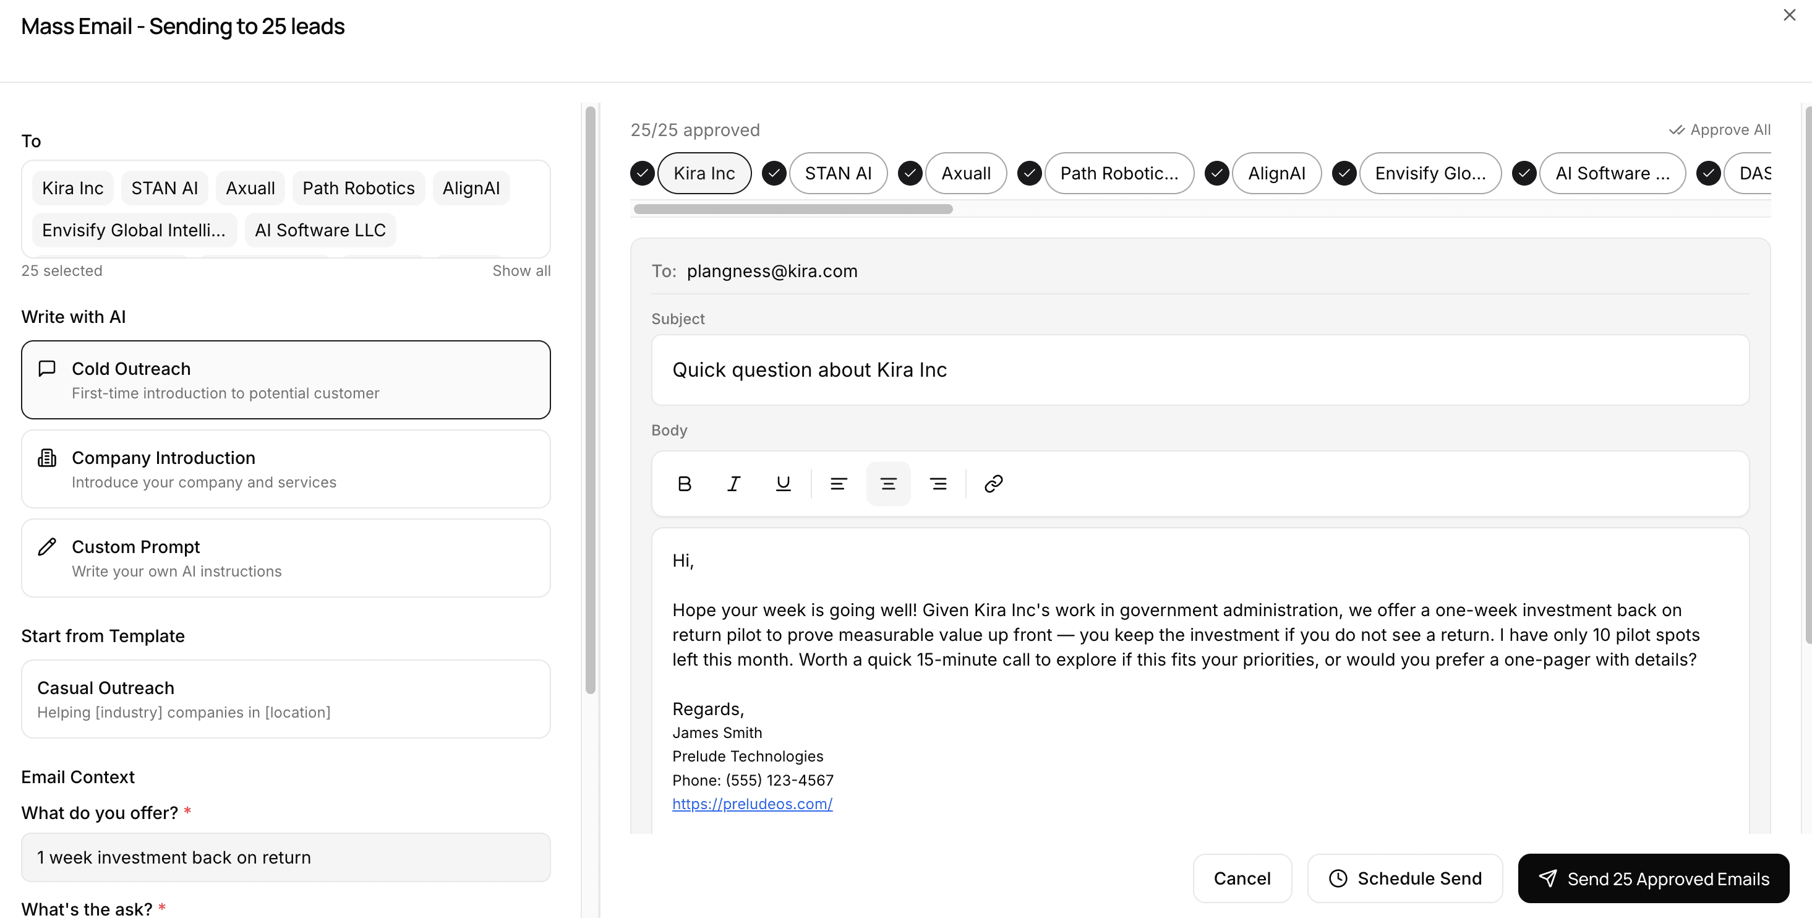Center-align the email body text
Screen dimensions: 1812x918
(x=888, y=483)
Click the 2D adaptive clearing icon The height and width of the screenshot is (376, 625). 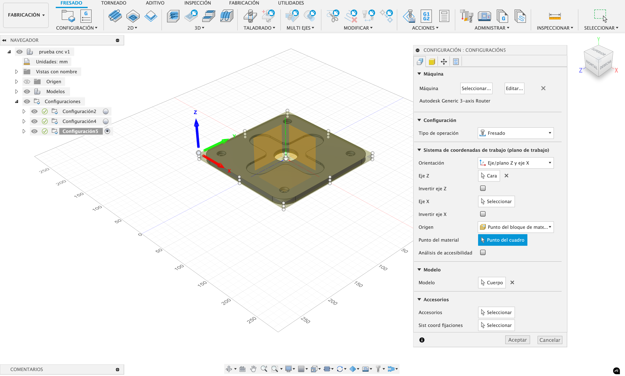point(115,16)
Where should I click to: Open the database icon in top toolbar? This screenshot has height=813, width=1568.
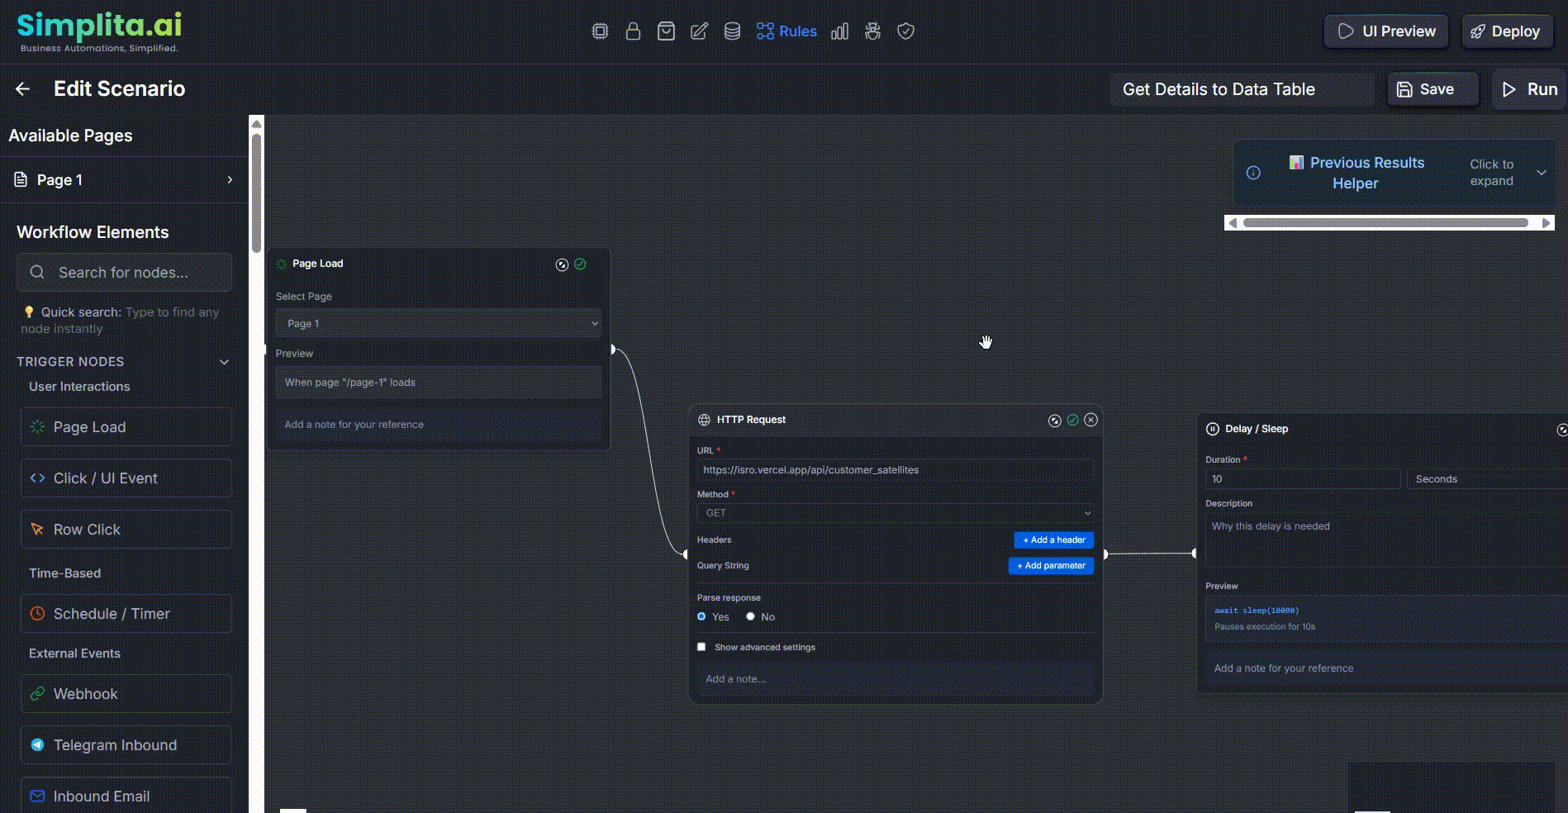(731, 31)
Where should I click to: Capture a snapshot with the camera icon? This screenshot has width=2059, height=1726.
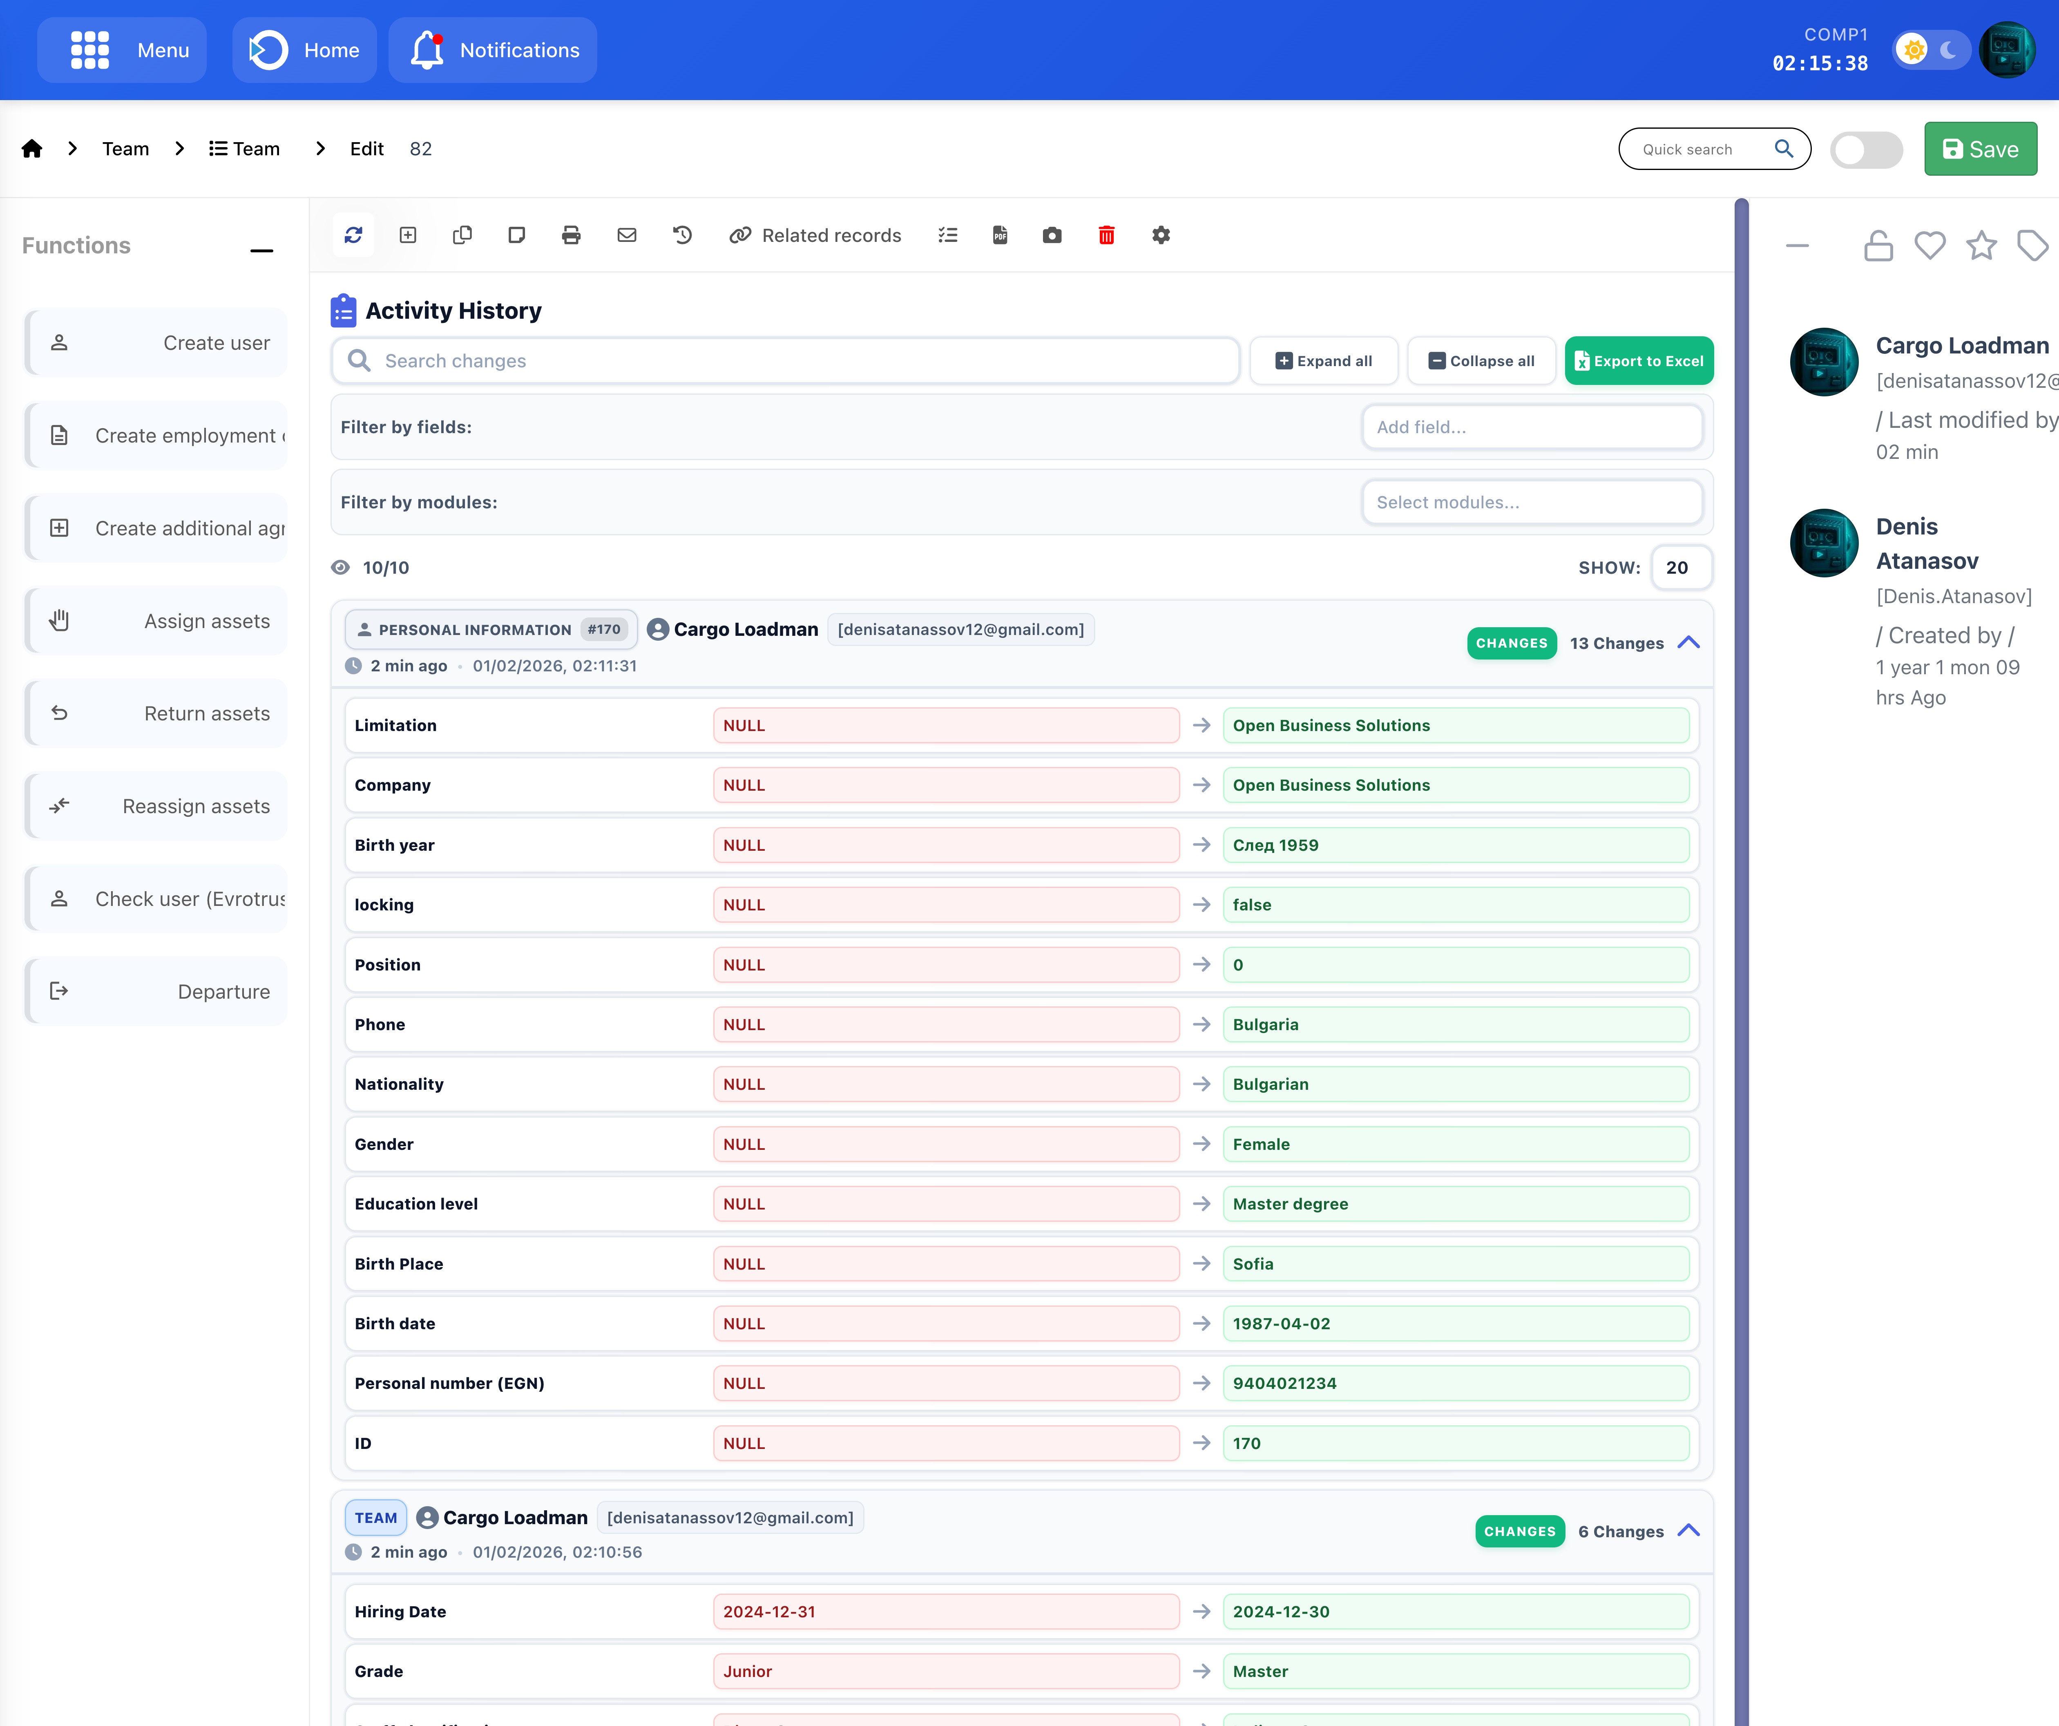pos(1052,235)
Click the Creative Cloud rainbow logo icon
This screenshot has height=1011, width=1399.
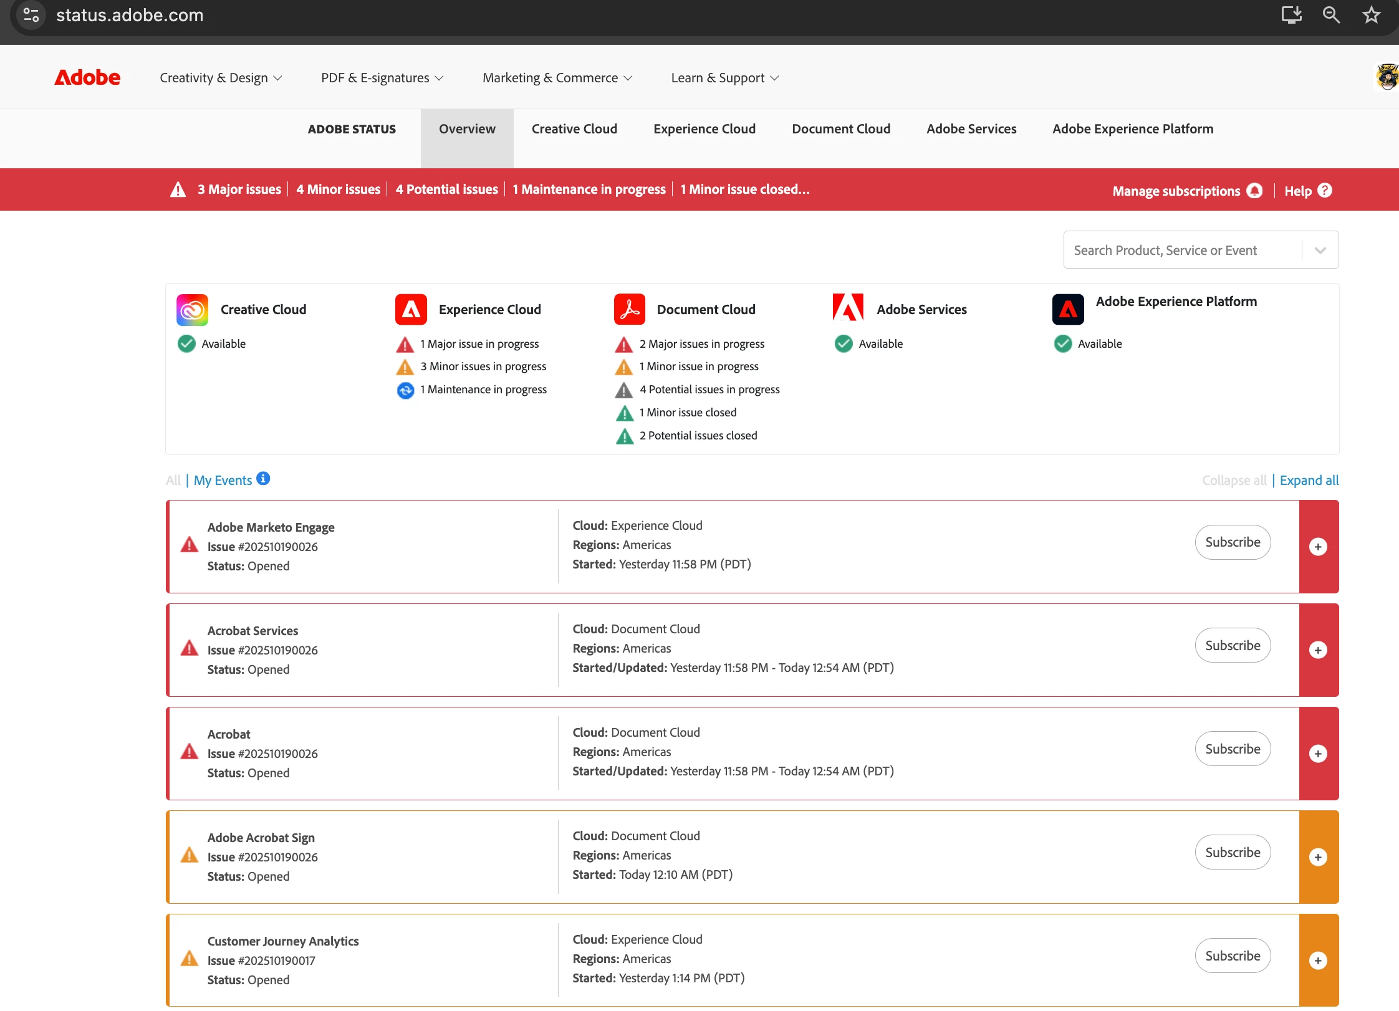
==============================
Copy verbatim the span that opens at the line with "Where should I click to: Open" and closes at the final line of the listing. Do not carry over any pictures.

Answer to this task:
Where should I click to: Open the database icon in top toolbar? This screenshot has height=813, width=1568.
(731, 31)
Where should I click to: Capture a snapshot with the camera icon? This screenshot has width=2059, height=1726.
pos(1052,235)
Click the Creative Cloud rainbow logo icon
This screenshot has height=1011, width=1399.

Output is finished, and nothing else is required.